Glielo disse, gli raccontò di quelle strane visioni, mentre anche i monti erano svaniti, e il mare sciabordava leggero contro la riva.
«Mi scusi – disse l’uomo, tirandosi su e squadrando la donna con un’attenzione rinnovata – non sapevo che anche altri avessero il mio stesso potere.»
L’espressione stupita con cui furono accolte le sue parole lo spinse a precisare:
«Sogno spesso, immagino, creo con la mente immagini, storie, melodie. Il bello è che vedo e sento davvero quello che mi si forma nella mente; ho sognato Nettuno, ed anche Morgana….ora pensavo ai lupi che cacciano nonostante la bufera. Proprio ciò che ha visto anche lei, a quanto mi racconta. È la prima volta che mi capita, nessuno ha mai visto i miei sogni. Mi piace, ora sognerò, sapendo che potrò offrire, almeno a lei, nuovi orizzonti.

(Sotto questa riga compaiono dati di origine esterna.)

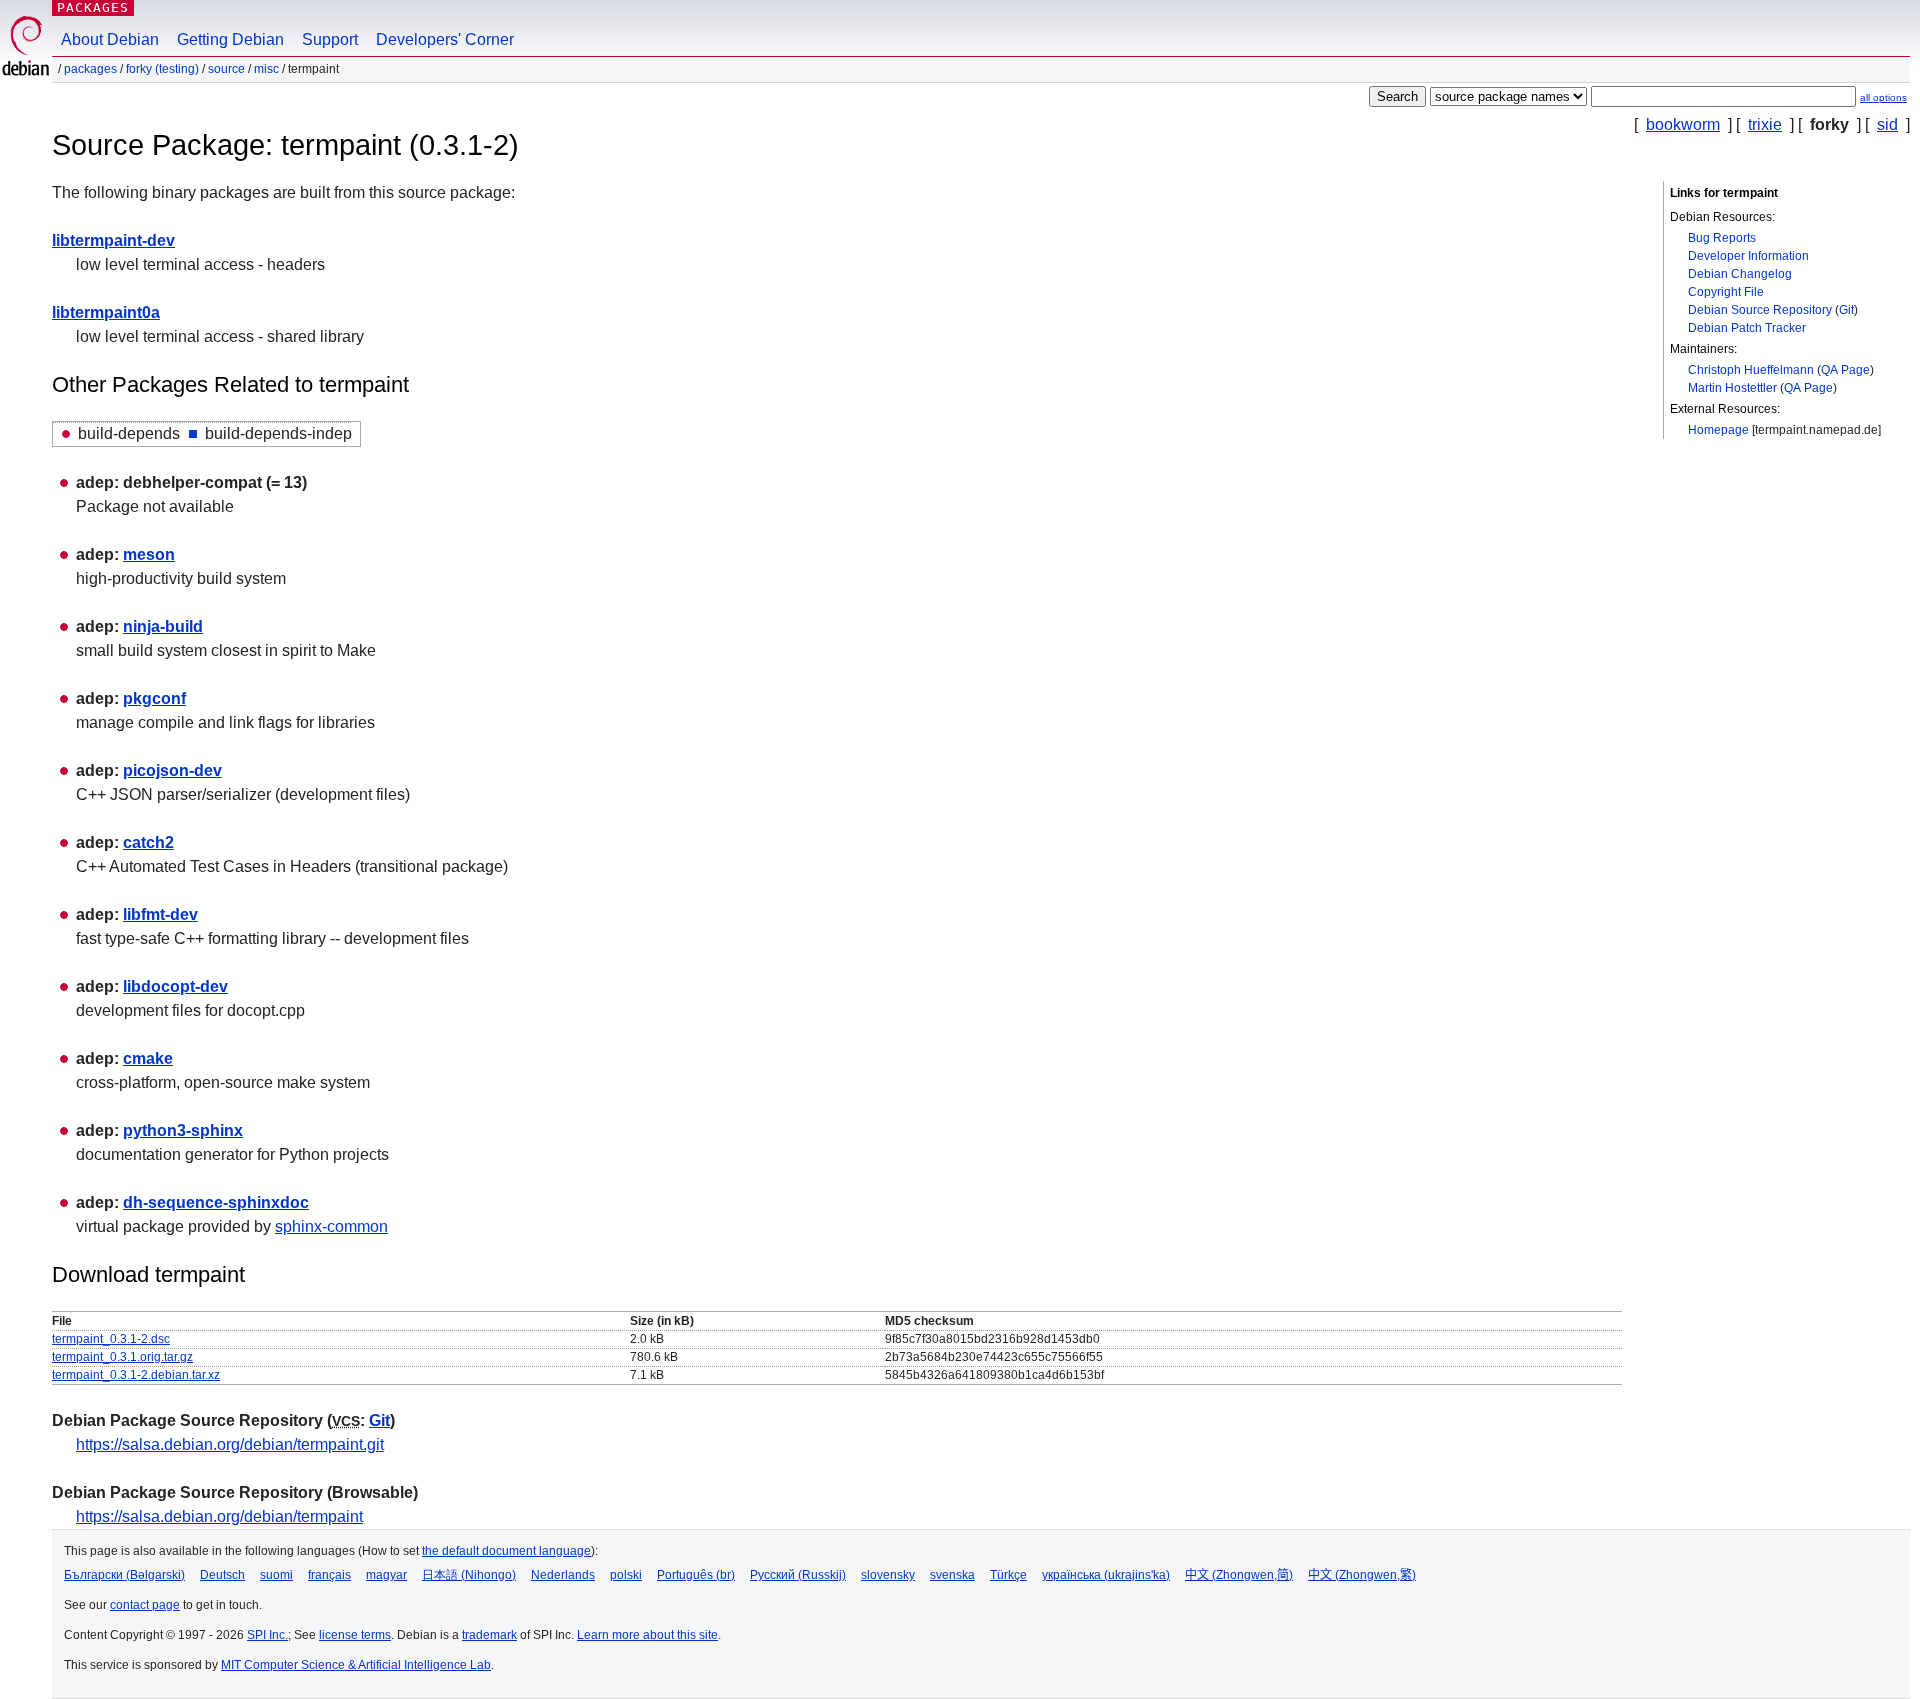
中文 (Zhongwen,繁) (1362, 1575)
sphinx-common (331, 1226)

Grazie per avere ascoltato i miei segreti.»
Lei lo guardò in silenzio, ora non temeva davvero più di essere pazza, quell’uomo chiaro, diverso dal mondo intorno, non l’impauriva, anzi, la rasserenava, anche se non sapeva perché.
«Grazie a lei, io, invece, ora vedrò con occhi nuovi. Addio.»
Il mare era calmo e sereno il cielo, una brezza lieve alleggeriva il caldo, ma intorno tutto cantava.